History of Berriwillock
Berriwillock has a population of around 100 people and is located 334 km north-west of Melbourne on the Calder Highway, on the “143rd meridian where it crosses the highway”.
Berriwillock district was settled as far back as the early 1890’s. According to “While the Mallee Roots Blaze” by Winifred Nixon, “by 1891 settlement was beginning not only on the farm selections but there was also the nucleus of a small township. The earliest building in the township was a wine shanty made of bags. Several large tanks or dams had been sunk around this area either by the government or the station owners. Water for domestic purposes and for stock was originally carted from Birchip and also from Green Lake where some of the settlers had dug wells”.
Berriwillock was part of Springfield Station associated with E H Lascelles and selected by D. McSwain and R. Sandford. Unlike some surrounding areas, the country was thickly covered in Mallee scrub. Clearing, fencing and vermin eradication were the first order of the day.
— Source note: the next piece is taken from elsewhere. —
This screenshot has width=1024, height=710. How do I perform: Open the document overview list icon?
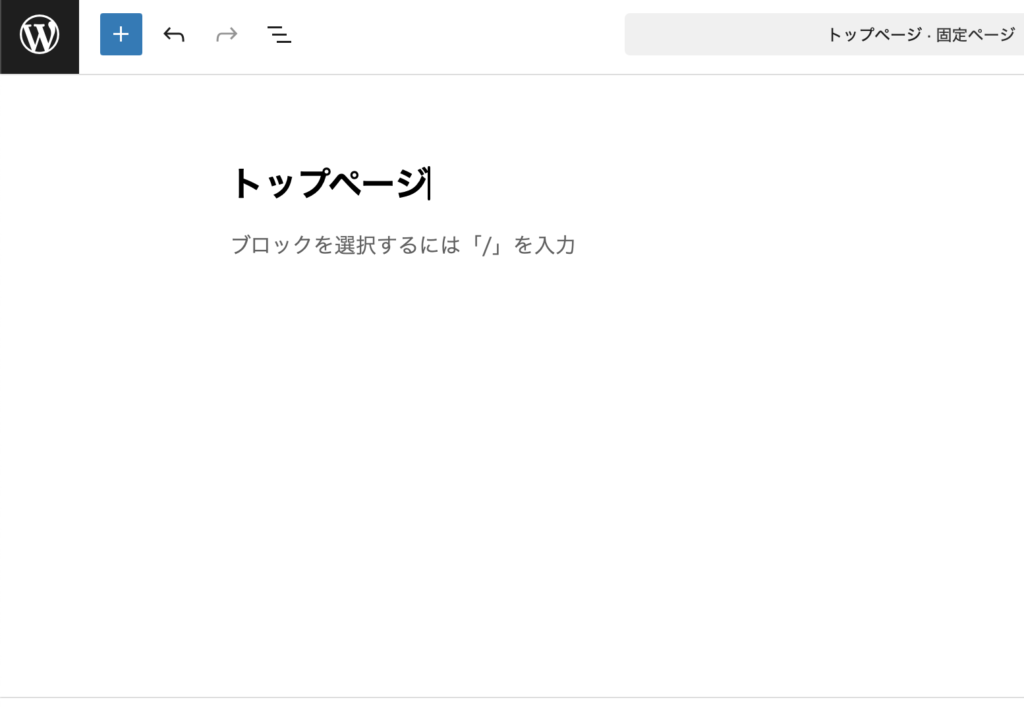tap(279, 35)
As Winifred Nixon recounts “following the line of least resistance the settlers cleared first the patches where the scrub was least vigorous and proceeded to sow small areas as soon as possible. Thus the plots were often of very queer shapes. Hired Mallee cutters worked from daylight till dark clearing the land for 6 shillings an acre. Most of the 6 shillings disappeared in the effort to quench the insatiable thirst created”.
The railway line, completed in 1894, was important to the early life of the town and remains a vital part of the town today even though not heavily used. The town grew up around the nucleus of the rail line and the rail station.
When the “dog netting fence” went through in the 1930’s Berriwillock was on the outside. However the introduction of the channel system for stock and domestic water in the same period made a huge difference to the lives of Berriwillock district people.